- _Excerpt to read_
┌──
Simple’s strength is that it is not trying to be a soulless “30 minute recipes” clone. The recipes do occasionally ask for chunks of your time. But rarely is this all active time: it might ask you to roast something in the oven for 45 minutes after say five quick minutes of choppin’ and slicin’. I think this is a perfect trade off.
In fact, some of the happiest hours in my week are when I have something simmering away on the stove, and I have a few minutes to read something or otherwise entertain myself. It feels like joyfully stolen time.
At the risk of pouring further fuel on the hot trash fire of a review linked above, I take exception to any argument that this book is especially British or especially fussy. Diana’s palette is admirably global. The book features recipes inspired by Japanese, Korean, Indian and Mexican cuisines. Yet, I do not feel this has resulted in inaccessible or overly broad ingredient lists.
Similarly, the food is not fussy. Anyone who writes a cookbook review website, and cooks from new recipes more nights than not, is perhaps not best qualified to make the following argument, but here I go: dumbing down food is a bad idea. Dumbing down concepts stops people from ever learning or expanding their horizons. It leads to incurious people with incurious palettes. This leads to people further considering skills in cooking to be unnecessary luxuries, which is by and large the problem we find ourselves in now. This leads to joyless “5 ingredient” cookbooks.
I think Diana’s recipes do not require anyone to be a graduate of culinary school. They do require someone who is willing to try, and to open themselves to potentially doing things in a new way. Call me a fool, but isn’t that just what we ask from our cookbooks? Or that someone more experienced than we are teaches us things?
So, no, the food is not particularly British or boring: I suspect that reviewer was using British as a code for boring. And nor are the recipes fussy. The book lives up to its claim of providing recipes for “effortless food.”
└──
- _Data block_
┌──
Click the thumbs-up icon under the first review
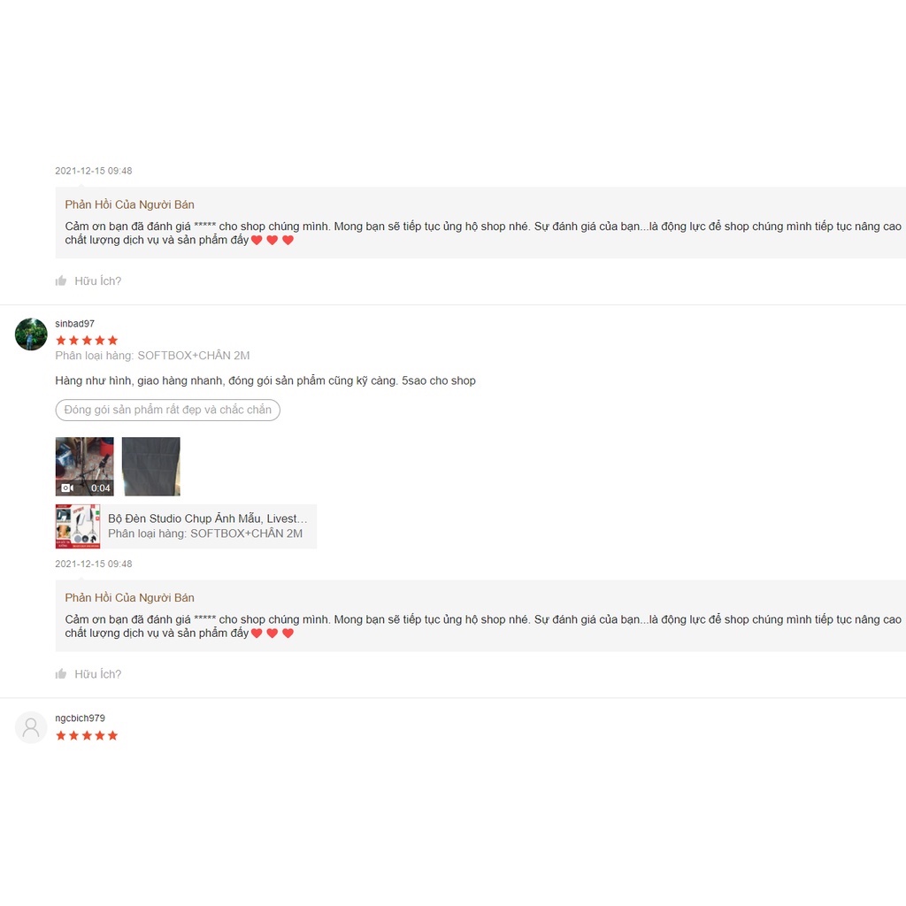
└──
- _Problem 1_
In the cookbook review, which cuisines does the reviewer say inspired recipes in the book?
- _Problem 2_
Using the cookbook review, explain why the reviewer argues that dumbing down food is a bad idea.

- _Worked answer 1_
Japanese, Korean, Indian and Mexican cuisines.

- _Worked answer 2_
Dumbing down concepts stops people from learning or expanding their horizons and produces incurious people with incurious palettes. This in turn leads people to treat cooking skills as unnecessary luxuries and results in joyless "5 ingredient" cookbooks.